How much work is done by the gravitational force on the crate?

[KD-jay]

Homework Statement

A crate of mass 10.6 kg is pulled up a rough incline with an initial speed of 1.51 m/s. The pulling force is 93.0 N parallel to the incline, which makes an angle of 20.1° with the horizontal. The coefficient of kinetic friction is 0.400, and the crate is pulled 5.08 m.

a) How much work is done by the gravitational force on the crate?
b) Determine the increase in internal energy of the crate-incline system due friction.
c) How much work is done by the 93.0 N force on the crate?
d) What is the change in kinetic energy of the crate?
e) What is the speed of the crate after being pulled 5.08 m?

Homework Equations

W_gravity=-Δ(U_gravity)
U_gravity=m*g*h
W=F*Δr

The Attempt at a Solution

Please excuse lack of units.

a) How much work is done by the gravitational force on the crate?
Since the object is on an incline, the acceleration due to gravity must be adjusted:
cos(20.1) * 9.81 = 9.21

The height of displacement is also needed:
sin(20.1) = x/5.08
x=1.75

W_gravity=-Δ(U_gravity)
W_gravity=-(mgh_f-mgh_i)
W_gravity=-(10.6*9.21*1.75 - 10.6*9.21*0)
W_gravity= -171J

I know that this answer is incorrect but do not know why.

b) Determine the increase in internal energy of the crate-incline system due friction.
Δ(KE) = W_friction
W_friction= F_k * Δr
F_k=μ_k * N
F_k=0.400 * (9.21)(10.6)
F_k=39.0
W_friction= 39 * 5.08
W=198J=Δ(KE)

c) How much work is done by the 93.0 N force on the crate?
W_f=F*Δr
W_f=93 * 5.08
W_f=472J

d) What is the change in kinetic energy of the crate?
ΣW = Δ(KE) + Δ(U_g)
W_friction + W_f = Δ(KE) + Δ(U_g)
-198J + 472 = Δ(KE) + 171J
Δ(KE) = 103J

e)What is the speed of the crate after being pulled 5.08 m?
Δ(KE) = (1/2)*m*v_f^2 - (1/2)*m*v_i^2
103 = (1/2) * 10.6 * v_f^2
V_f=2.10m/s

 

[LowlyPion]

Wgravity=-(10.6*9.21*1.75 - 10.6*9.21*0)
Wgravity= -171J

Welcome to PF.

The acceleration due to gravity is still 9.8 m/s². It is potential energy. It is a conservative field and gravity acts at all points in the downward direction against which it has moved to that height.

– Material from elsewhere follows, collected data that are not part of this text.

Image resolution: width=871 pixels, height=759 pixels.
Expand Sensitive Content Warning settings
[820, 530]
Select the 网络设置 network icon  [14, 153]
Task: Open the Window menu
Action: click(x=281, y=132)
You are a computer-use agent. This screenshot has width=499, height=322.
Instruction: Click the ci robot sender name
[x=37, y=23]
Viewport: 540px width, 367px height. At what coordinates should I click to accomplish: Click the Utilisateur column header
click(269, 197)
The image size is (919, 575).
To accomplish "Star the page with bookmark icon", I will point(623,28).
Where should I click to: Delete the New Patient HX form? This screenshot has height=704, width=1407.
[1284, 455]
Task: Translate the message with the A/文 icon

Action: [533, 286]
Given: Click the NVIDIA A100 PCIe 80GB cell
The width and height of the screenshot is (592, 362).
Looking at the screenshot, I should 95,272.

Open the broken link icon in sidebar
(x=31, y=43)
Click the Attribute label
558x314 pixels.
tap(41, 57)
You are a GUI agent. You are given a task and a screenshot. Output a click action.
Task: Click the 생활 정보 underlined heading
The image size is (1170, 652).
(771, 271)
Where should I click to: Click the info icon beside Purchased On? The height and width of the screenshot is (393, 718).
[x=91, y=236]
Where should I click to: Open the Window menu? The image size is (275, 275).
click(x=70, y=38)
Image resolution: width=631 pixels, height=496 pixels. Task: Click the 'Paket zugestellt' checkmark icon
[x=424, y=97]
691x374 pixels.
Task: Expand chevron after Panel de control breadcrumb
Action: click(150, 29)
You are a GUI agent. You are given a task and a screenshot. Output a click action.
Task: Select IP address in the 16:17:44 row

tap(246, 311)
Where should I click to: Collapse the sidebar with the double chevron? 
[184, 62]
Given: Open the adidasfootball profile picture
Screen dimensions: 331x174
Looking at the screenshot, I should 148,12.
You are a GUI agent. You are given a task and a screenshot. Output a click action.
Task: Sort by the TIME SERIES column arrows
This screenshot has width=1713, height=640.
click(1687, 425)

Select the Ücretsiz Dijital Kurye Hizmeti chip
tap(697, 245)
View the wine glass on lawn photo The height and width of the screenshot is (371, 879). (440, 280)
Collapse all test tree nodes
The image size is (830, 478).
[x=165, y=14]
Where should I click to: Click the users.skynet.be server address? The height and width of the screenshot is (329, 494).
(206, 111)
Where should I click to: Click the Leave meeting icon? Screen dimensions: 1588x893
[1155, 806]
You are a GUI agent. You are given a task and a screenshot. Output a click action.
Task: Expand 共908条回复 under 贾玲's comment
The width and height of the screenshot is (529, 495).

Correct for the use of 9.21 elsewhere.

 

[Moetasim]

I would like to point out that there are a few errors in the calculations and assumptions made in this solution attempt.

Firstly, the formula used for work done by gravity, Wgravity=-Δ(Ugravity), is incorrect. This formula assumes that the crate is being lifted vertically, but in this case, it is being pulled up an incline. The correct formula for work done by gravity in this scenario would be Wgravity=mgΔh, where Δh is the change in height of the crate. In this case, the crate is being pulled up the incline, so the change in height would be 1.75 m, not 5.08 m.

Secondly, the value for the acceleration due to gravity, 9.81 m/s^2, should not be adjusted for the incline. The acceleration due to gravity remains constant regardless of the angle of the incline.

Thirdly, the calculation for the work done by the 93.0 N force on the crate is incorrect. The formula used, Wf=F*Δr, does not take into account the angle of the force with respect to the displacement. The correct formula would be Wf=F*cosθ*Δr, where θ is the angle between the force and displacement vectors. In this case, the angle is given as 20.1°, so the work done by the force would be 93*cos20.1*5.08 = 440J.

Finally, the calculation for the change in kinetic energy of the crate is also incorrect. The formula used, ΣW = Δ(KE) + Δ(Ug), does not take into account the work done by friction. The correct formula would be ΣW = Δ(KE) + Wfriction + Wf, where Wfriction and Wf are the work done by friction and the force, respectively. In this case, the correct calculation would be 103J = (1/2)*m*vf^2 - (1/2)*m*1.51^2 + 198 + 440, which gives a final speed of 2.44 m/s.

In conclusion, as a scientist, I would suggest double-checking all assumptions and calculations and using the correct equations for the given scenario to ensure accurate and precise results.